Work to be completed: Retype exactly the span of lines below from the one with "The width and height of the screenshot is (583, 328)." through the one with "The width and height of the screenshot is (794, 691).". Do not include pictures.

[Opening Records for this exercise section]

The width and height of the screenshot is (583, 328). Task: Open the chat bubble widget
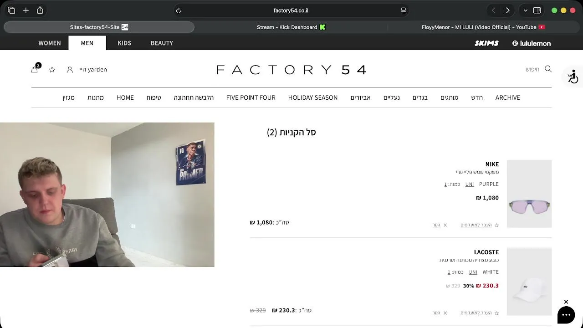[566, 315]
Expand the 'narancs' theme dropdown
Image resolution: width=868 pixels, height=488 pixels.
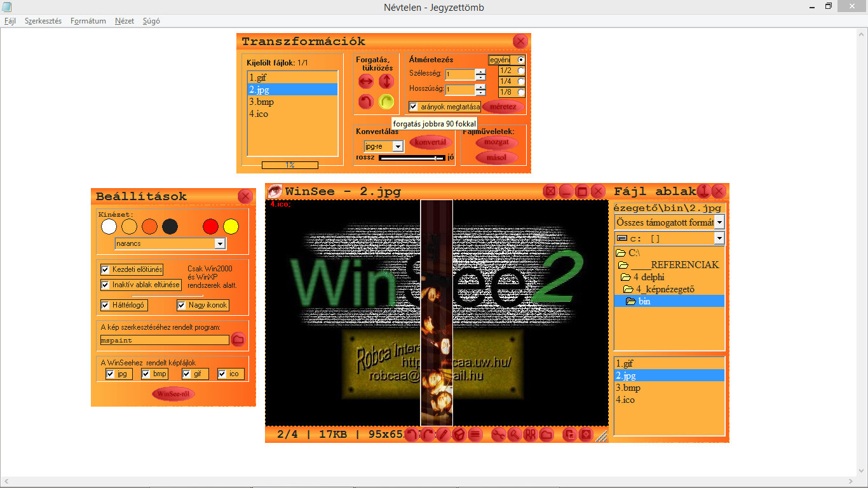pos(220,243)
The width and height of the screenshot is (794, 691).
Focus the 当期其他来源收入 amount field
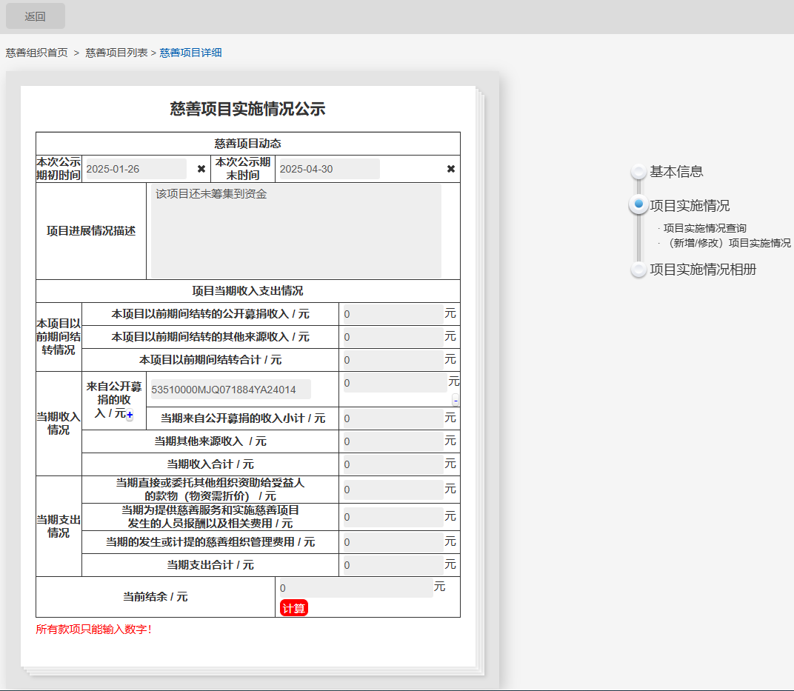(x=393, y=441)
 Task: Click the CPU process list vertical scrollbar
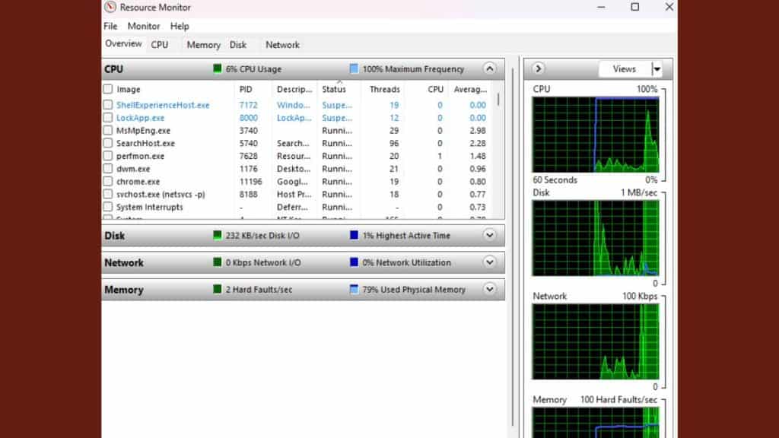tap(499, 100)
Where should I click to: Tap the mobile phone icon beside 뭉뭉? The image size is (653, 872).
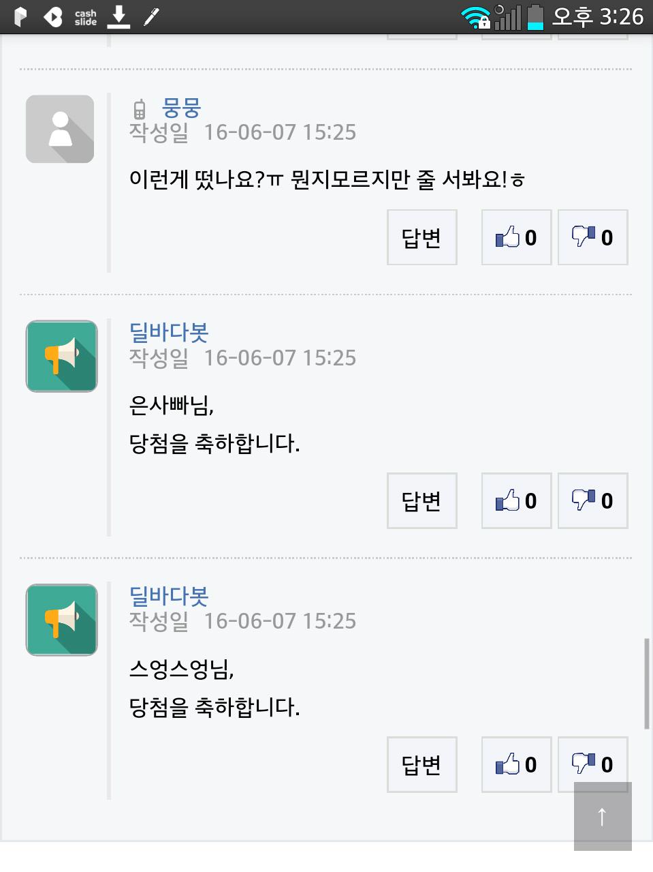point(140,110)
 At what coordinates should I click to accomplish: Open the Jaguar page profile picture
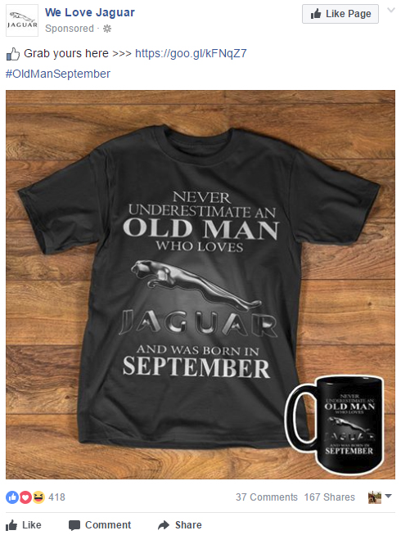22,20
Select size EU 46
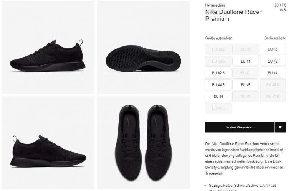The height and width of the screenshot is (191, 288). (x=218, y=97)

[Closing Records for this exercise section]
[Opening Records for this exercise section]

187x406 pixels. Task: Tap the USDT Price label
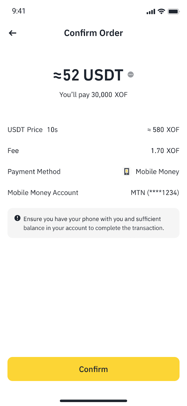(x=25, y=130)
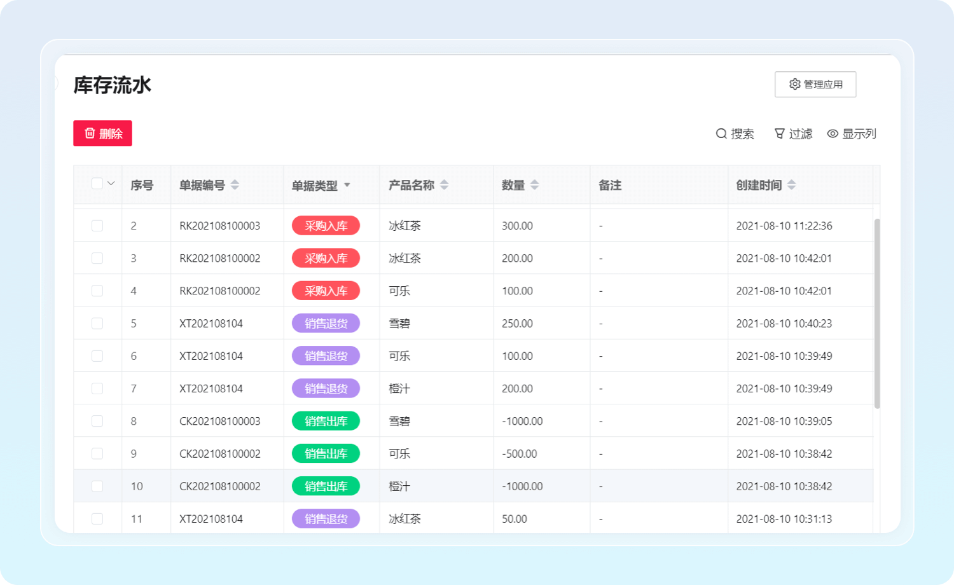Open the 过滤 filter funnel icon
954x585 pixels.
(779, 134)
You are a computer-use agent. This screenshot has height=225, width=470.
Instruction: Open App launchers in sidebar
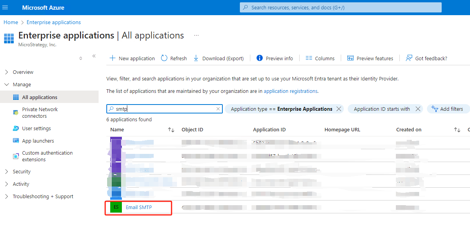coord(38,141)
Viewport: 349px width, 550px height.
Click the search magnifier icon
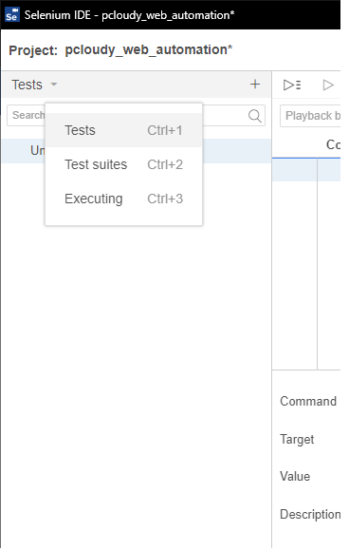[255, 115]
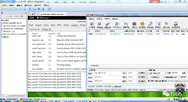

[Closing Records for this exercise section]

Task solution:
The width and height of the screenshot is (583, 328). Task: Open the chat bubble widget
[566, 315]
Expand the 'narancs' theme dropdown
Image resolution: width=868 pixels, height=488 pixels.
pos(220,243)
The width and height of the screenshot is (794, 691).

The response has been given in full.